This past weekend was all sorts of emotions: happiness, sadness, helpless, and loved. This past Saturday night at church, no, it is not a Seventh day Adventist church, but this past Saturday service, my pastor, spoke to me and convicted me. The message was simply from what I got out of it is that to never isolate yourself, ever. Honestly that's what I've been doing for the past two weeks because I said to myself, "I want more God time and it's going to be just me and God this year." I tried anything and everything to avoid certain people, or hangouts. I think I did this to the extreme. I forgot how important community with one another, especially from my church. I was being stubborn with my goals this year, one being wanting more time with God but I took it to the extreme. In a sense it made me prideful, spiritual pride. It's really weird when you think you are doing something so good but the enemy can seriously manipulate you. I wanted more time with God and the enemy seriously showing me, "God time is isolation. You dont need to be around your people, they're hypocrites. God understands with what you are doing." Lies like that. Im not saying that having God time is bad, never. I just need to have a healthy balance of the two. More God time of course, but I should still have time with my fellow family members from the body of Christ. I was avoiding community with my brothers and sisters in Christ because I thought "It's me and God and I don't need anyone this year. Less time with friends."

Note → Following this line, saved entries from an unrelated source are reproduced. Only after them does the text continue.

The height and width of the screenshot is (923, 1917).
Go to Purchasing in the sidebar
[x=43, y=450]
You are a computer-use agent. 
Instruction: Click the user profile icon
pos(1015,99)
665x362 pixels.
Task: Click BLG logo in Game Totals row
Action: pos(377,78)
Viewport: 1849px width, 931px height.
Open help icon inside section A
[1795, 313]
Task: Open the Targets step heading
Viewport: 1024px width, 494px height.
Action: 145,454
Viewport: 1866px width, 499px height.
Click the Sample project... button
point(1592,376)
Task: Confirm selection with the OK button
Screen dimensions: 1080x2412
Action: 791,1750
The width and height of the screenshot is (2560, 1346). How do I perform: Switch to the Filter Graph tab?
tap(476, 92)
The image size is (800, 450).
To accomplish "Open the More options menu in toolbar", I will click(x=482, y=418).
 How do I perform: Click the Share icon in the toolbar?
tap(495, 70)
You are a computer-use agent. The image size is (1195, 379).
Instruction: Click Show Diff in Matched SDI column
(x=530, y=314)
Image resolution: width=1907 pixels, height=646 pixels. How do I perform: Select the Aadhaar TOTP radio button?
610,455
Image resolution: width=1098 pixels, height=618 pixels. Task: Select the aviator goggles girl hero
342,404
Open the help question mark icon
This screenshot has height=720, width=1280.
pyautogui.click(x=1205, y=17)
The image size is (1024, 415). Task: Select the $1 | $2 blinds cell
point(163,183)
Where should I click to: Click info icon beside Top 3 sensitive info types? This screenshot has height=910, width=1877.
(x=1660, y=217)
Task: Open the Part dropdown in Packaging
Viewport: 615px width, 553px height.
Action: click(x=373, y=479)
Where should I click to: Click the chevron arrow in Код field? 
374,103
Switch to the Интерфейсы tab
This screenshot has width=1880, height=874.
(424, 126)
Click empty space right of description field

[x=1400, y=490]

But God encourages us to live in community with fellow believers.
"And let us consider how to stir up one another to love and good works, not neglecting to meet together, as is the habit of some, but encouraging one another, and all the more as you see the Day drawing near."
This past week has been difficult spiritually and mentally. My problem was that I wasnt going to my spiritual outlets such as my small group, my mentors, or my church. I was wearing a mask.
Saturday night was good, it was a great reminder that I need to be in community again and not be selfish. I learned that this year I will need help spiritually, physically, mentally, and emotionally.
No one is fit enough to go it alone. (Reminder that no one is spiritually, mentally, or physically fit enough to go it alone.) Perfect reminder that we need help from God's family.
We need each other.
Romans 1:12
"When we get together, I want to encourage you in your faith, but I also want to be encouraged by yours."
We are stronger together.
"A person standing alone can be attacked and defeated, but two can stand back-to-back and conquer. Three are even better, for a triple-braided cord is not easily broken." Ecclesiastes 4:12
Pastor Matt, mentioned earlier that night it is important to have a Aaron and Hur in our lives.
8 While the people of Israel were still at Rephidim, the warriors of Amalek attacked them. 9 Moses commanded Joshua, “Choose some men to go out and fight the army of Amalek for us. Tomorrow, I will stand at the top of the hill, holding the staff of God in my hand.”
10 So Joshua did what Moses had commanded and fought the army of Amalek. Meanwhile, Moses, Aaron, and Hur climbed to the top of a nearby hill. 11 As long as Moses held up the staff in his hand, the Israelites had the advantage. But whenever he dropped his hand, the Amalekites gained the advantage. 12 Moses’ arms soon became so tired he could no longer hold them up. So Aaron and Hur found a stone for him to sit on. Then they stood on each side of Moses, holding up his hands. So his hands held steady until sunset. 13 As a result, Joshua overwhelmed the army of Amalek in battle.
"Im not moses but I need an Aaron and Hur in my life." to help me. I lingered on that and God placed two people on my heart, David and Ricardo, two amazing men that honestly live out the authenticity of Christ. Immediately, I told them I needed their help through a text, especially from those two. After service I received much needed prayer. I cried and wept because of how helpless I can be without Christ...
Im thankful that I have an amazing church and amazing friends who are willing to help me and amazing God who knows how to convict me, and just love on me.
I don't know what God has in store for me, my family, my friends, or my church, ultimately, my life but I know I can do all things through Christ who strengthens me.